--- DIRECTIONS FOR THIS TASK ---
Leave the pictures behind and reproduce every line of the listing exactly.

--- DATA FOR REVIEW ---
◆ ◆ ◆ ◆

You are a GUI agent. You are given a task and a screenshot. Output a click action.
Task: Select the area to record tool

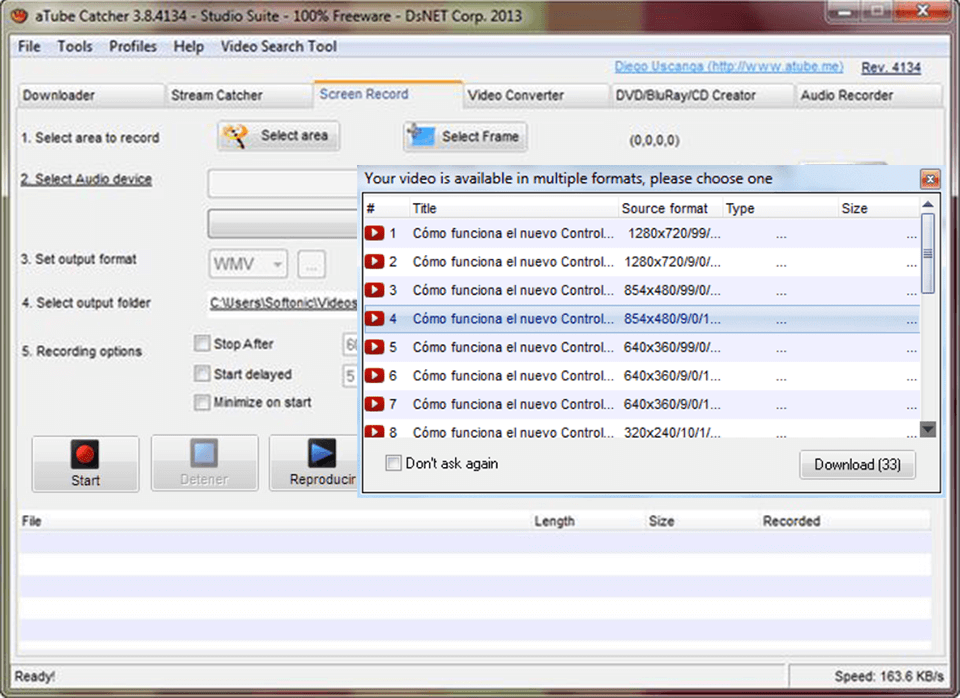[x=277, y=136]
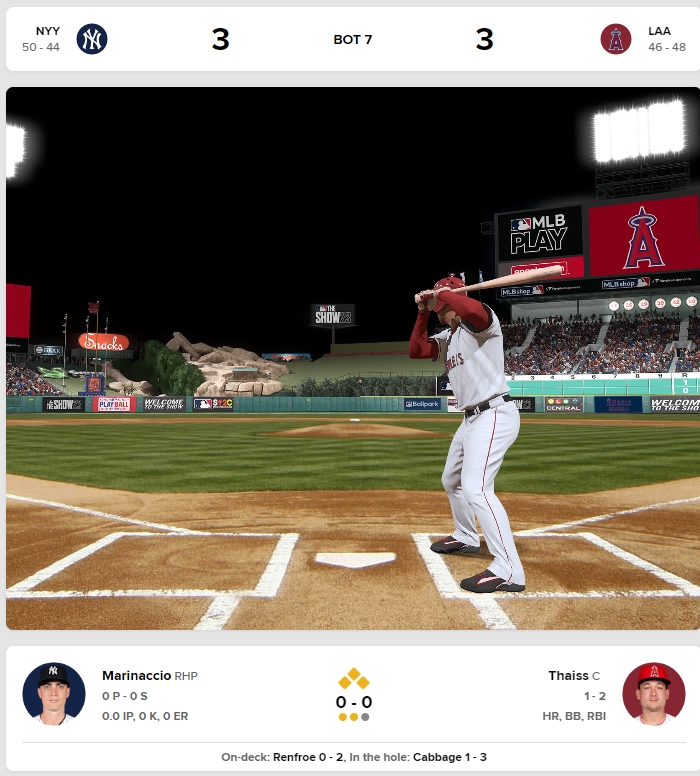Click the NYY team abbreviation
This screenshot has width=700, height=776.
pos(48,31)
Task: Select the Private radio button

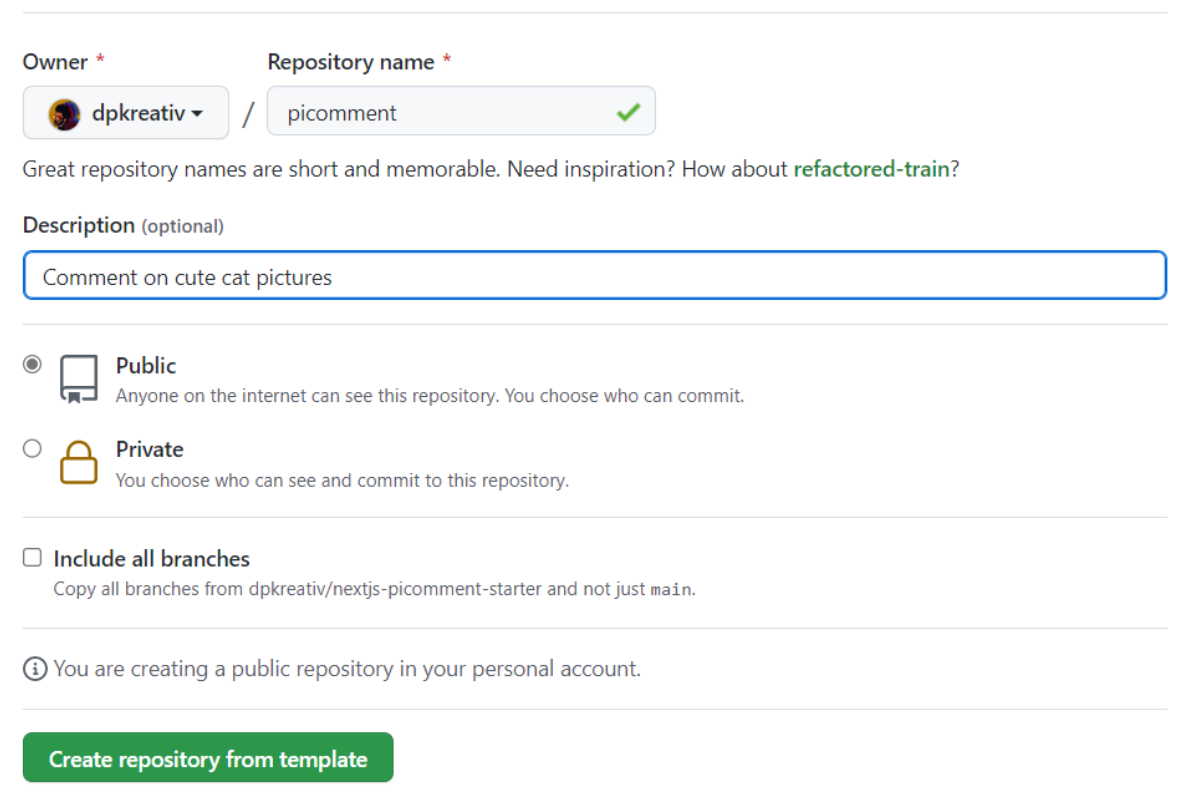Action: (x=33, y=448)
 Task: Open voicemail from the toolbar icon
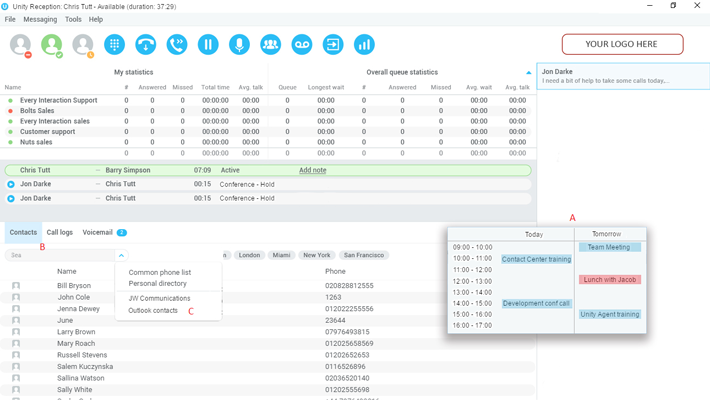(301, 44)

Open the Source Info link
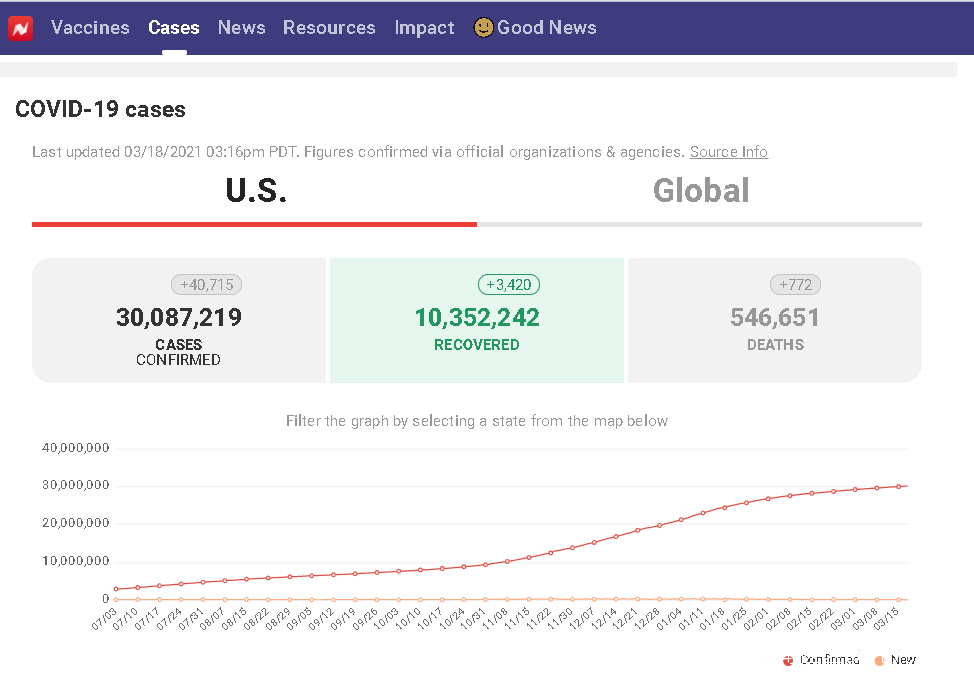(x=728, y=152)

◆ ◆ ◆ ◆

--- SOLUTION FOR THIS EXERCISE ---
You are a GUI agent. You are given a task and a screenshot. Output a click action.
Task: Select the area to record tool

[x=277, y=136]
Click the NYY team abbreviation
This screenshot has width=700, height=776.
pos(48,31)
Task: Select the Private radio button

Action: (x=33, y=448)
 Task: Open voicemail from the toolbar icon
(301, 44)

Open the Source Info link
(x=728, y=152)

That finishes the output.